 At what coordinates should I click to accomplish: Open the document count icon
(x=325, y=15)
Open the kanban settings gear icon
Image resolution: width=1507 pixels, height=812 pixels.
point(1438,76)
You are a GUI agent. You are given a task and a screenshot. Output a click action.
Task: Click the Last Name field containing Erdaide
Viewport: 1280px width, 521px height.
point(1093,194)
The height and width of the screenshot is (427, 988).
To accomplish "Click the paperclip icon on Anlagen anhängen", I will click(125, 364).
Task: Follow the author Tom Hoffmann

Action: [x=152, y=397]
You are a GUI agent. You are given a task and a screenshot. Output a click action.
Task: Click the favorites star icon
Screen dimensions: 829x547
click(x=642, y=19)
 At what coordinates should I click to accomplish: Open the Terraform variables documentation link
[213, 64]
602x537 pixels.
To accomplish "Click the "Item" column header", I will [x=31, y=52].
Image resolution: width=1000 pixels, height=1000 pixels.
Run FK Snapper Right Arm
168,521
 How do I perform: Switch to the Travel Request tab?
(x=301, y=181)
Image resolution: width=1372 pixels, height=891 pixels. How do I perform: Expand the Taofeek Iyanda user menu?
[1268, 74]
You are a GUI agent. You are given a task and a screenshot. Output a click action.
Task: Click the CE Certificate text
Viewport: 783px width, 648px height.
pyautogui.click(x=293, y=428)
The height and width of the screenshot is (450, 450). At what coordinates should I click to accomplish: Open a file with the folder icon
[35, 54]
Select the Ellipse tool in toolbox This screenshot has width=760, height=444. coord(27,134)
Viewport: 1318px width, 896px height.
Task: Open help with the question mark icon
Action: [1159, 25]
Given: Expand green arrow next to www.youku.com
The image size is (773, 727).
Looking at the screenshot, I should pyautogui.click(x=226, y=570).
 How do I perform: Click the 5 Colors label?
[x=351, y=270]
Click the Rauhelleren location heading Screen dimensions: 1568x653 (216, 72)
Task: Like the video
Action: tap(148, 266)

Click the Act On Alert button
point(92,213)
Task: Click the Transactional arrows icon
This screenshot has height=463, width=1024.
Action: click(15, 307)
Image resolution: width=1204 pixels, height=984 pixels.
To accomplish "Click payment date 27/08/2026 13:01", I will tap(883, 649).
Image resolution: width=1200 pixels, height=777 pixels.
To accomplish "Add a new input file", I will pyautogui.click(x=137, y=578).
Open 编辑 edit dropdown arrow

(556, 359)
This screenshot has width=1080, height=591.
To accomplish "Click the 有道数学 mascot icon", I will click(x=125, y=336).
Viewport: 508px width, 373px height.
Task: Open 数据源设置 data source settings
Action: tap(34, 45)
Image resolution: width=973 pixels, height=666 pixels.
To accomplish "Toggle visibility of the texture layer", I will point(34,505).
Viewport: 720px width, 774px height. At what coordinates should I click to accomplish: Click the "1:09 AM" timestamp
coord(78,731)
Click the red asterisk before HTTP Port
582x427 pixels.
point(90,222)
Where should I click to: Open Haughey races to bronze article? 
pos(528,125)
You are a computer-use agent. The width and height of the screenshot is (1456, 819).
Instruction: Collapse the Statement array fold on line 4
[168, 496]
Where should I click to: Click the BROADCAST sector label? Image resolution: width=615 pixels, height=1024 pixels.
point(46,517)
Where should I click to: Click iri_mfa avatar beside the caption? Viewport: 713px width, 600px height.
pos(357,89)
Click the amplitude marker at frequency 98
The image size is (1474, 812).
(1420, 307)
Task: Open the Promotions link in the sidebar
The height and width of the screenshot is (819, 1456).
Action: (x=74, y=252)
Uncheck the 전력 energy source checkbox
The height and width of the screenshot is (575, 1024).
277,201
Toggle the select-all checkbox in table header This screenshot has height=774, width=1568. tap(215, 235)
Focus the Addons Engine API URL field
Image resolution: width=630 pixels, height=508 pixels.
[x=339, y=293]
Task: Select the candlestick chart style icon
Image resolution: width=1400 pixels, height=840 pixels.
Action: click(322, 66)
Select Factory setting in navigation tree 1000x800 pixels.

::::::::

§ **Problem requirements**
Please rewrite the records above, replacing "paperclip" with "attachment" and leaving everything else unchanged.

§ **Task answer**
 At what coordinates should I click to accomplish: Open the document count icon
(x=325, y=15)
Open the kanban settings gear icon
Image resolution: width=1507 pixels, height=812 pixels.
point(1438,76)
You are a GUI agent. You are given a task and a screenshot. Output a click action.
Task: Click the Last Name field containing Erdaide
Viewport: 1280px width, 521px height.
point(1093,194)
The height and width of the screenshot is (427, 988).
To accomplish "Click the attachment icon on Anlagen anhängen", I will click(125, 364).
Task: Follow the author Tom Hoffmann

Action: [x=152, y=397]
You are a GUI agent. You are given a task and a screenshot. Output a click action.
Task: Click the favorites star icon
Screen dimensions: 829x547
click(x=642, y=19)
 At what coordinates should I click to accomplish: Open the Terraform variables documentation link
[213, 64]
602x537 pixels.
To accomplish "Click the "Item" column header", I will [x=31, y=52].
Image resolution: width=1000 pixels, height=1000 pixels.
Run FK Snapper Right Arm
168,521
 How do I perform: Switch to the Travel Request tab?
(x=301, y=181)
Image resolution: width=1372 pixels, height=891 pixels. How do I perform: Expand the Taofeek Iyanda user menu?
[1268, 74]
You are a GUI agent. You are given a task and a screenshot. Output a click action.
Task: Click the CE Certificate text
Viewport: 783px width, 648px height.
pyautogui.click(x=293, y=428)
The height and width of the screenshot is (450, 450). At what coordinates should I click to accomplish: Open a file with the folder icon
[35, 54]
Select the Ellipse tool in toolbox This screenshot has width=760, height=444. coord(27,134)
Viewport: 1318px width, 896px height.
Task: Open help with the question mark icon
Action: [1159, 25]
Given: Expand green arrow next to www.youku.com
The image size is (773, 727).
Looking at the screenshot, I should pyautogui.click(x=226, y=570).
 How do I perform: Click the 5 Colors label?
[x=351, y=270]
Click the Rauhelleren location heading Screen dimensions: 1568x653 (216, 72)
Task: Like the video
Action: tap(148, 266)

Click the Act On Alert button
point(92,213)
Task: Click the Transactional arrows icon
This screenshot has height=463, width=1024.
Action: click(15, 307)
Image resolution: width=1204 pixels, height=984 pixels.
To accomplish "Click payment date 27/08/2026 13:01", I will tap(883, 649).
Image resolution: width=1200 pixels, height=777 pixels.
To accomplish "Add a new input file", I will pyautogui.click(x=137, y=578).
Open 编辑 edit dropdown arrow

(556, 359)
This screenshot has width=1080, height=591.
To accomplish "Click the 有道数学 mascot icon", I will click(x=125, y=336).
Viewport: 508px width, 373px height.
Task: Open 数据源设置 data source settings
Action: tap(34, 45)
Image resolution: width=973 pixels, height=666 pixels.
To accomplish "Toggle visibility of the texture layer", I will point(34,505).
Viewport: 720px width, 774px height. At what coordinates should I click to accomplish: Click the "1:09 AM" timestamp
coord(78,731)
Click the red asterisk before HTTP Port
582x427 pixels.
point(90,222)
Where should I click to: Open Haughey races to bronze article? 
pos(528,125)
You are a computer-use agent. The width and height of the screenshot is (1456, 819).
Instruction: Collapse the Statement array fold on line 4
[168, 496]
Where should I click to: Click the BROADCAST sector label? Image resolution: width=615 pixels, height=1024 pixels.
point(46,517)
Where should I click to: Click iri_mfa avatar beside the caption? Viewport: 713px width, 600px height.
pos(357,89)
Click the amplitude marker at frequency 98
The image size is (1474, 812).
(1420, 307)
Task: Open the Promotions link in the sidebar
The height and width of the screenshot is (819, 1456).
Action: (x=74, y=252)
Uncheck the 전력 energy source checkbox
The height and width of the screenshot is (575, 1024).
277,201
Toggle the select-all checkbox in table header This screenshot has height=774, width=1568. tap(215, 235)
Focus the Addons Engine API URL field
Image resolution: width=630 pixels, height=508 pixels.
[x=339, y=293]
Task: Select the candlestick chart style icon
Image resolution: width=1400 pixels, height=840 pixels.
Action: click(322, 66)
Select Factory setting in navigation tree 1000x800 pixels.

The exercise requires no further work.